MARK: If you remember in one of the first episodes when we’re coming down the elevator with Hatake, he describes how many scientists and doctors work in the Arctic Biosystem space, which lends up a lot of different types of people, ethnicities and backgrounds to bring the story to. And you will see through the guest stars throughout the show that there is a very good variety of people coming and going in any shape and form.
Does that mean that we won’t have seen them, but they will have been there or do they actually come in from the outside?
MARK: No, they are people that already occur in the base; that already live in the base and work in the base. And then there’s other stuff, other factors that we can’t quite reveal just yet.
How much were you told at the beginning about what was going to happen? Some of the other actors said they were surprised as things came up.
CATHERINE: I felt like I knew nothing. I felt like I knew nothing and I felt like I was honestly just really learning every time I would get a script. And I think the math was that we get the script on halfway through the episode as we’re shooting it and we get the next script. So we got a chance to talk with Cameron and the director previous to filming the pilot. Then I don’t know if was intentional on their part, but I felt that for me and my case, I felt like I was kind of left in some kind of mystery which helped to portray that in actual shooting the show because I really didn’t know what the heck was going on so that helped with my acting.
MARK: I think with the show when we were given the roles we were told what our character was like and what the basic idea of the show was, but we weren’t given a full season arc, which was kind of nice actually. It keeps a bit of the mystery and it kept us all on our toes when we’d get a script every other week.
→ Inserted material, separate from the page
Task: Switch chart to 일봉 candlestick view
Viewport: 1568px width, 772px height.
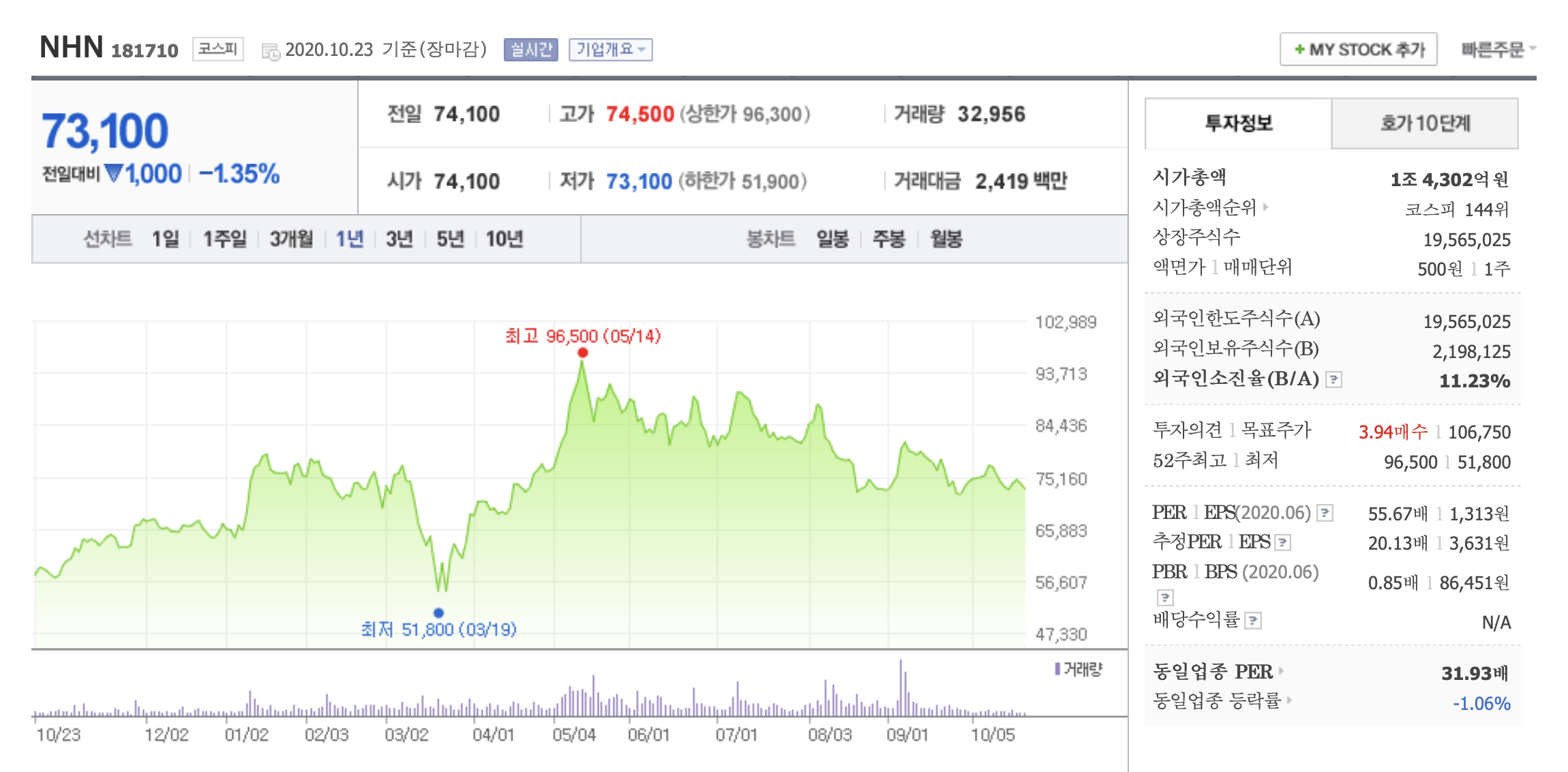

We’d get the new script and we’d get to see what we’re doing, and it was just a lot of fun. I mean, that’s life; an event happens in your life and you learn how to adapt or get around it and you proceed on. It’s the way we’re filming is very much in that way which kept it pretty real and didn’t look stale in terms of the dialogue delivery.
CATHERINE: It helps you to relate to the audience too, not know what’s coming. You kind of get the impression of what the audience is going to feel as well as they see the shows.
It was cool the way you guys interacted in the beginning. It was almost adversarial, and yet there was a respect between the two of you that started to develop.
MARK: For my character, obviously, he’s got his own agenda. He’s got his own side story and his own motivation for a lot of the things. But I think at first when you get together with a group of people and you’re supposed to work with them, you’re thrown into this situation, you don’t really know who they are, you’re trying to feel them out. My character started to respect Doreen as the one finding out a lot of the information in the first couple of episodes, like how the virus was not airborne and that gave me a bit of relief. As the character I was able to sink into a bit more with a little less fear. And I think it was just a mutual respect that built throughout the episodes.
CATHERINE: Respect is earned and not necessarily just given in that sense. And I think that’s a character trait of both Balleseros and Doreen.
Assuming that this storyline is a one-season arc. Did you find that this is this the kind of show that each week you get a script and you check to see if you’re character is still alive?
MARK: For fear of spoiling things I know that I was a little bit I would check the first page to make sure my name was on the top of every episode to see that I got to go on another day. It is one of those things. I mean, as we’ve seen with shows like with GAME OF THRONES where they’ve done some pretty drastic things to their cast in that series. Now a days it’s the W-T-F era of television where it’s just a lot of shock and awe sometimes.
CATHERINE: Anything can happen, yeah. Anything can happen really.
HELIX airs Friday nights at 10:00 p.m. on Syfy.